4. “The state will be open for Jewish immigration and the in-gathering of exiles.”
The “in-gathering of exiles” is another article in the new law that has religious overtones and can be quite contentious. To begin with, it is noteworthy that immigration to Israel is restricted to Jews. What is more critical, is whether Jews who live in the United States, Canada, UK, and around the world are in exile. Do they consider themselves living in exile? Are Jews who are free to choose where to live considered in exile? The only exiled people I see around are the Palestinian refugees who, according to international law, have “The Right of Return” to their country. “In-gathering of exiles” is an archaic religious expression. It is anachronistic and devoid of meaning, except perhaps, for an imaginary nostalgia that some religious Jews might feel. It is also significant for the big number of Christian Zionists who believe that the “in-gathering of exiles”would expedite the Second Coming of Christ. Do the majority of western Jews living outside Israel, including many rabbis as well as secular Jews, believe and accept this archaic religious terminology?
Three final remarks:
- The Nation-State law defines with precision a number of matters including, the name of the state, its symbols, its language, its capital’s name, as well as other matters. However, three very important matters are not defined.

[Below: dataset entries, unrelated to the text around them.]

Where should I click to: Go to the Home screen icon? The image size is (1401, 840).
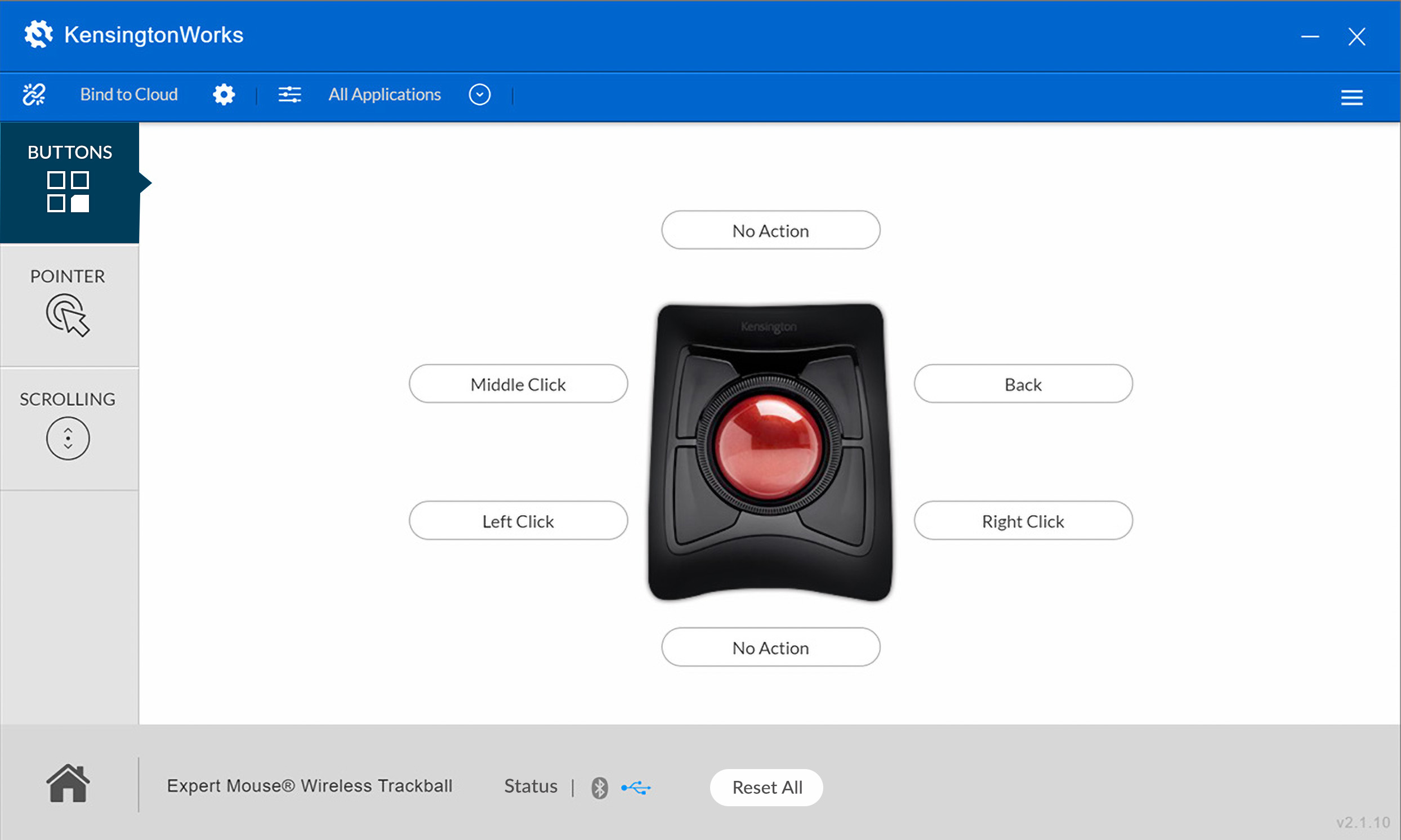click(x=68, y=784)
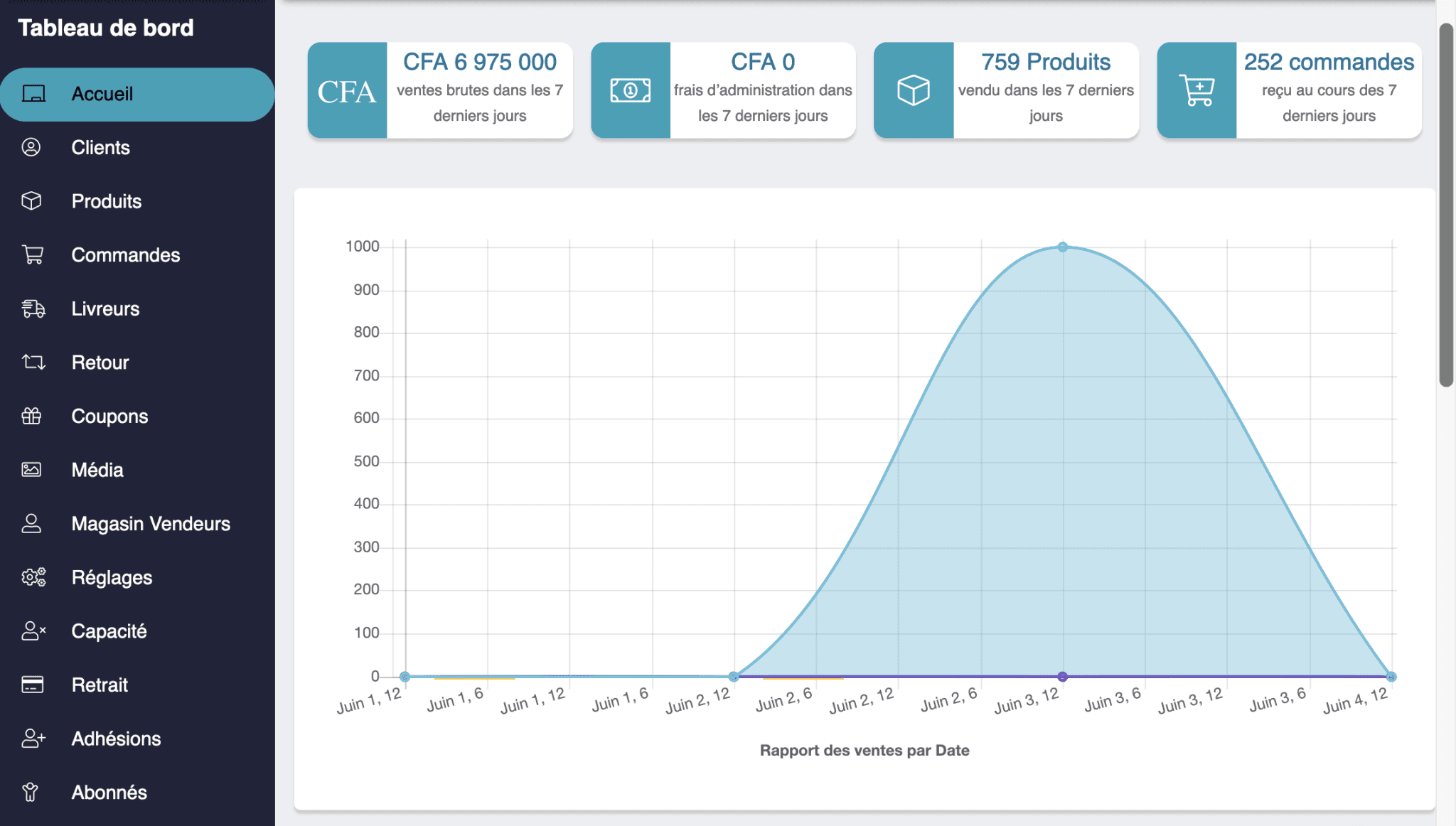Open the Coupons entry in the sidebar
This screenshot has width=1456, height=826.
pyautogui.click(x=109, y=416)
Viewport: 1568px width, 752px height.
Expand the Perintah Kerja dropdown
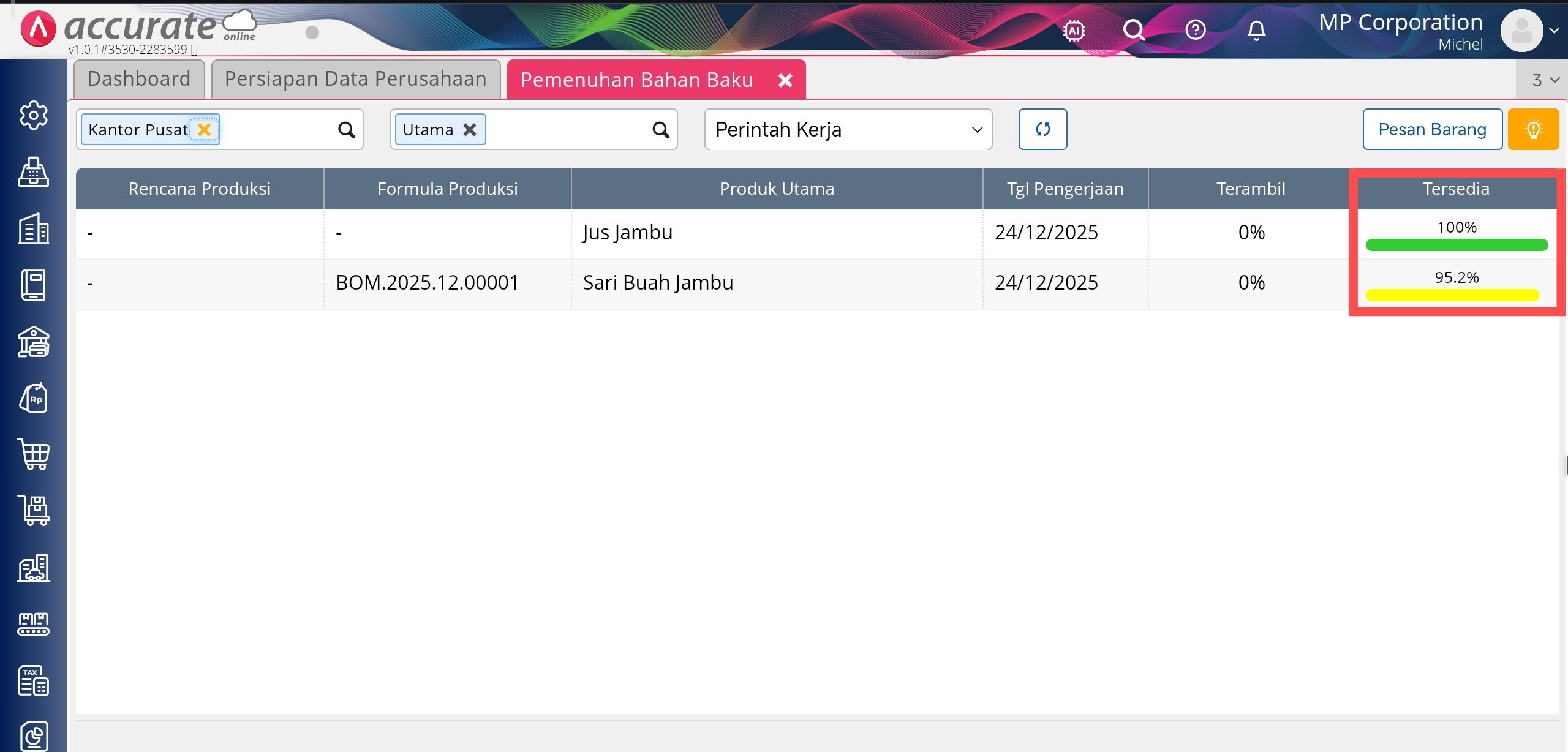pos(848,129)
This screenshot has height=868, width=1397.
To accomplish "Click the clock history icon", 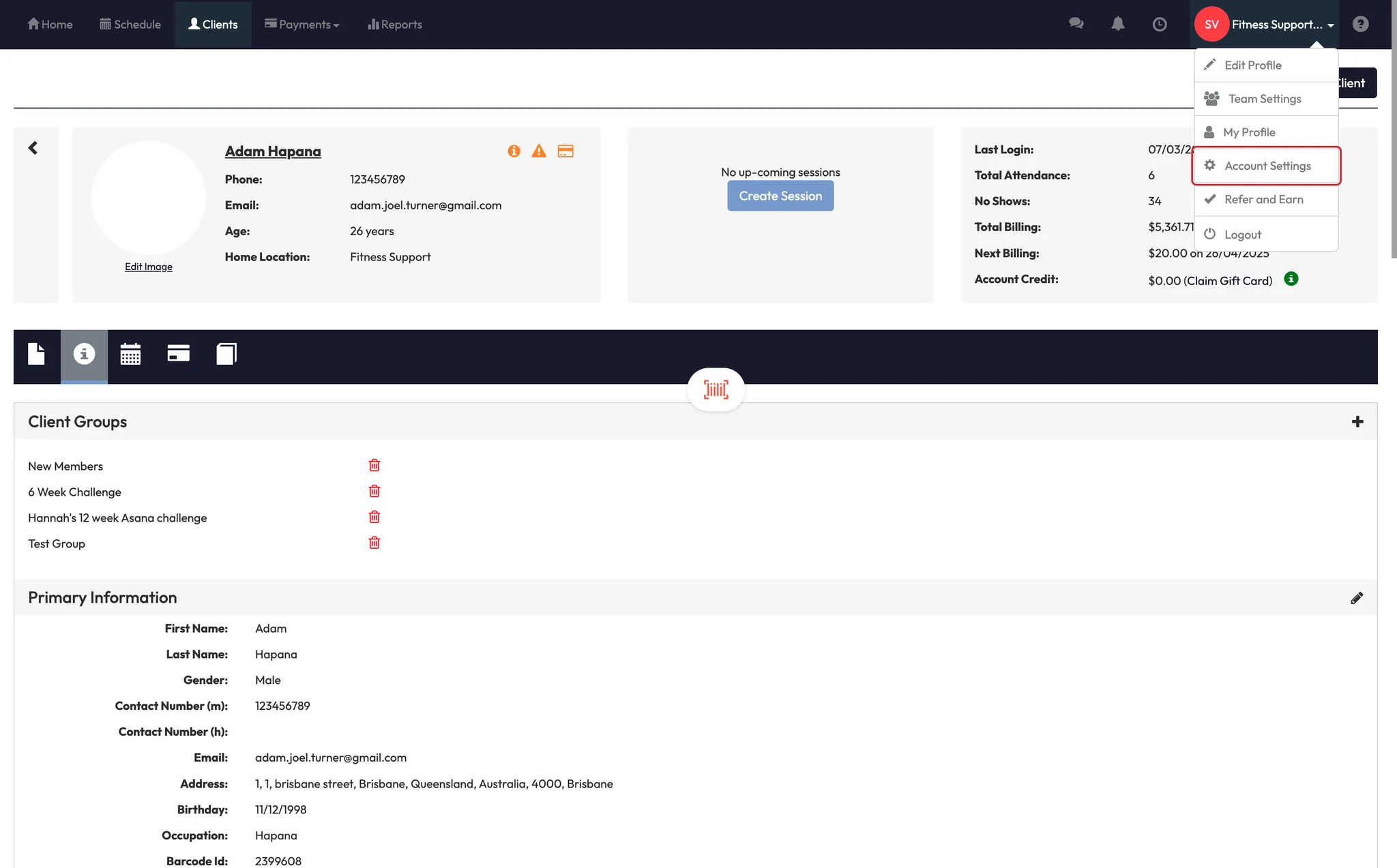I will (1159, 25).
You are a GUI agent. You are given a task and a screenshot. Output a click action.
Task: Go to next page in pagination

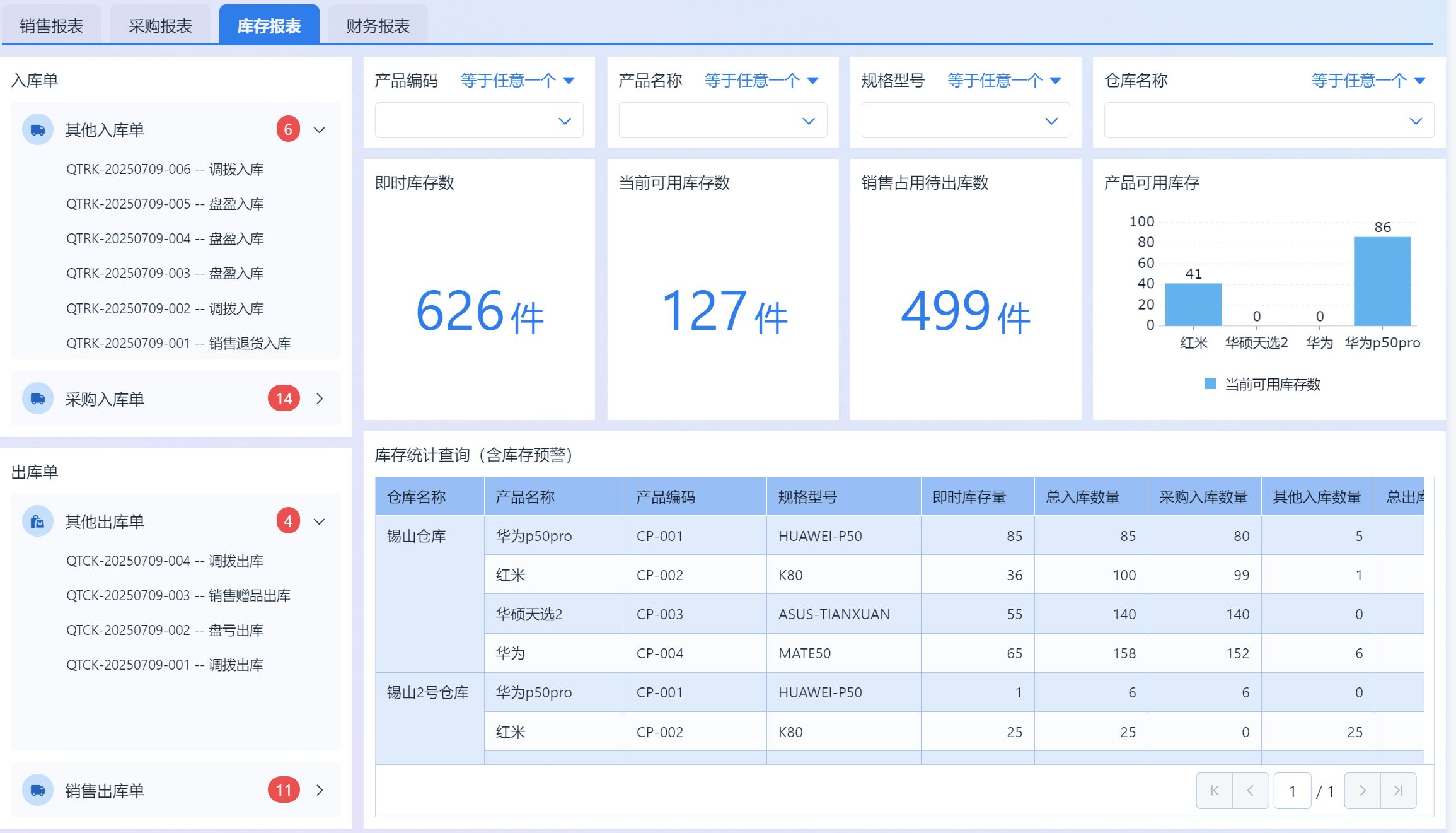[1362, 791]
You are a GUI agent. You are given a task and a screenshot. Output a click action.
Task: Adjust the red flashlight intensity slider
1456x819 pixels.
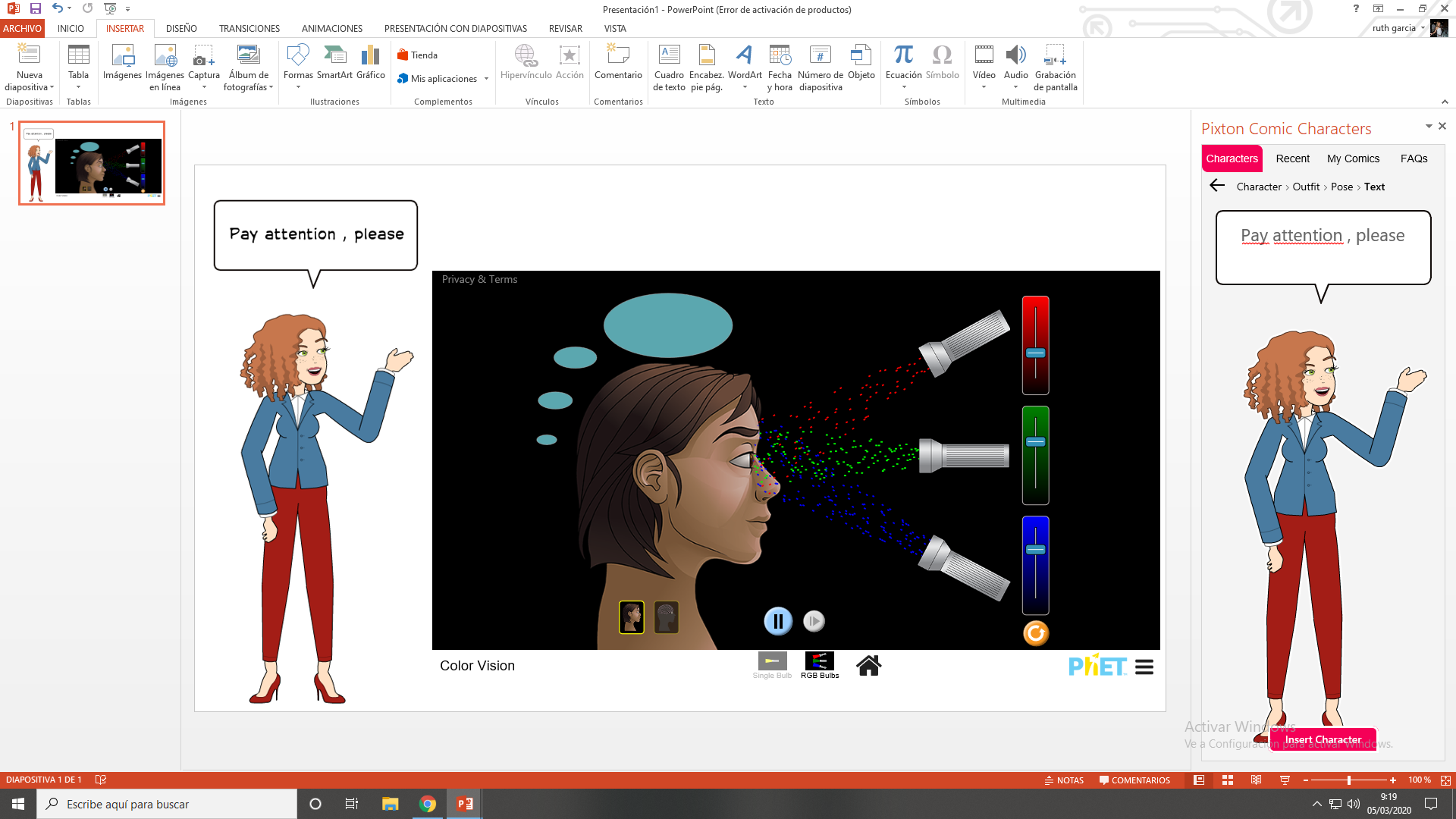pos(1034,353)
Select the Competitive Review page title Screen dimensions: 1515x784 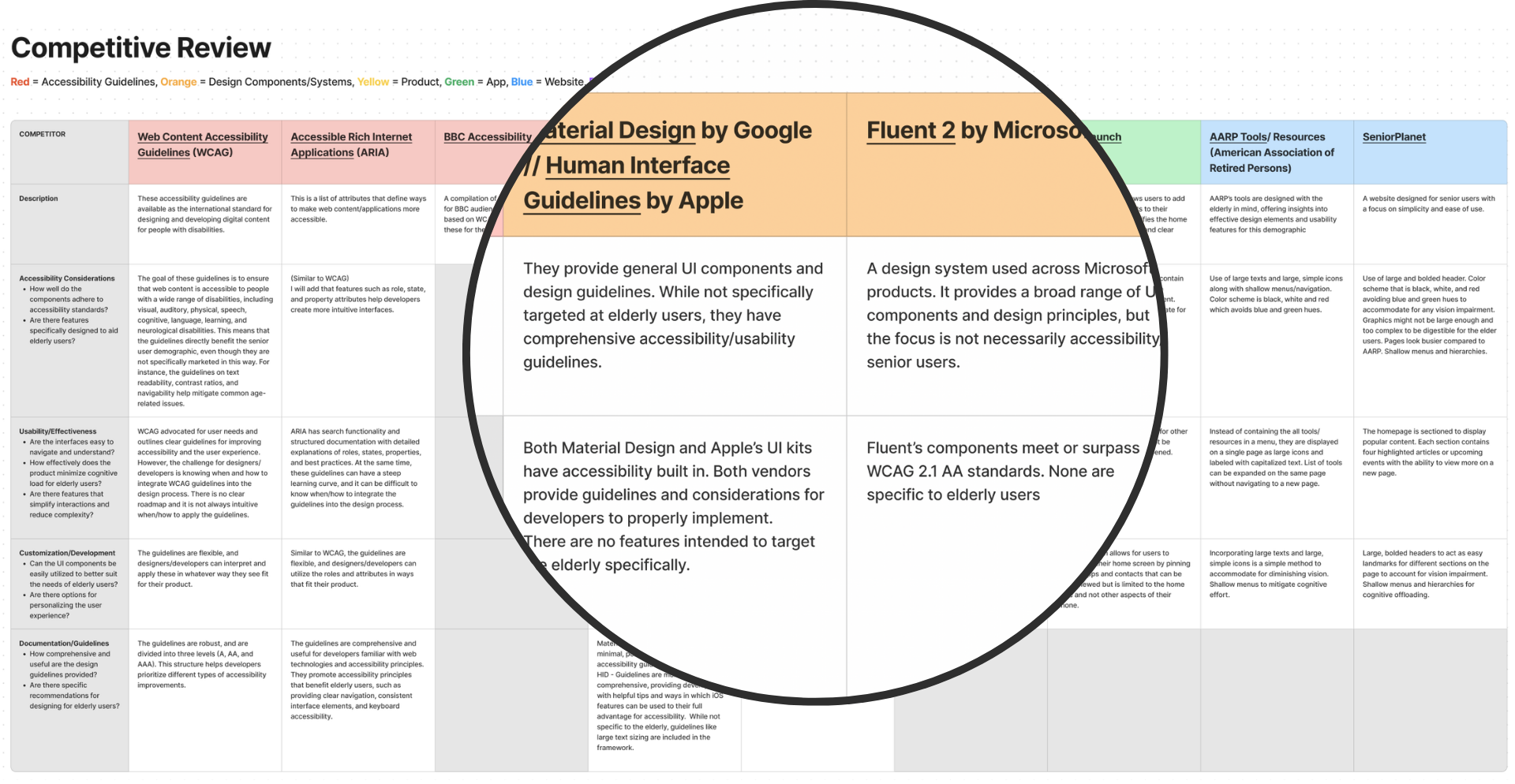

- The borders of the Land of Israel.
- The borders of the state of Israel.
- The boundaries of the city of Jerusalem.
Does this fact strike us as strange or is it pregnant with much more sinister connotations?I believe it reflects devious and dangerous intents. How can Israel enact a basic law for its state that has no fixed borders? Let the reader ponder the implications!
2. Israel was admitted to the United Nations as a member state on the premise of its Declaration of Independence which states in part: “The State of Israel…will promote the development of the country for the benefit of all its inhabitants; will be based on the precepts of liberty, justice and peace taught by the Hebrew Prophets; will uphold the full social and political equality of all its citizens, without distinction of race, creed or sex; will guarantee full freedom of conscience, worship, education and culture; will safeguard the sanctity and inviolability of the shrines and Holy Places of all religions, and will dedicate itself to the principles of the Charter of the United Nations.…we…call upon the Arab inhabitants of the State of Israel to return to the ways of peace and play their part in the development of the State, with full and equal citizenship and due representation in its bodies and institutions -provisional or permanent.”
Actually, Israel has never applied its Declaration of Independence, nevertheless,twice in the Declaration the words “full equality”are mentioned: “will uphold the full social and political equality of all its citizens…”Later on,in a clear reference to the Arab inhabitants of the state it reads, “…and play their part in the development of the State, with full and equal citizenship…”
In light of these words from the Declaration of Independence, and in light of the new Nation-State law, the pertinent question is whether the new law has changed the character of the state of Israel.
It is worth mentioning that the Declaration of Independence was written by largely militant secular Zionists, while the recent Nation-State law was written by largely militant religious Zionists. In light of the apparent discrepancies between the Declaration and the Law, does Israel still “dedicate itself to the principles of the Charter of the United Nations.…”?
3. It is worth keeping in mind the words of the prophet Micah (6:8), “He has told you O mortal, what is good; and what does the Lord require of you but to do justice, and to love kindness, and to walk humbly with your God?”
As human beings who believe in democracy for all, we condemn Israel’s new Nation-State law. We call on all our friends to study its racist implications and to resist it through all available nonviolent means.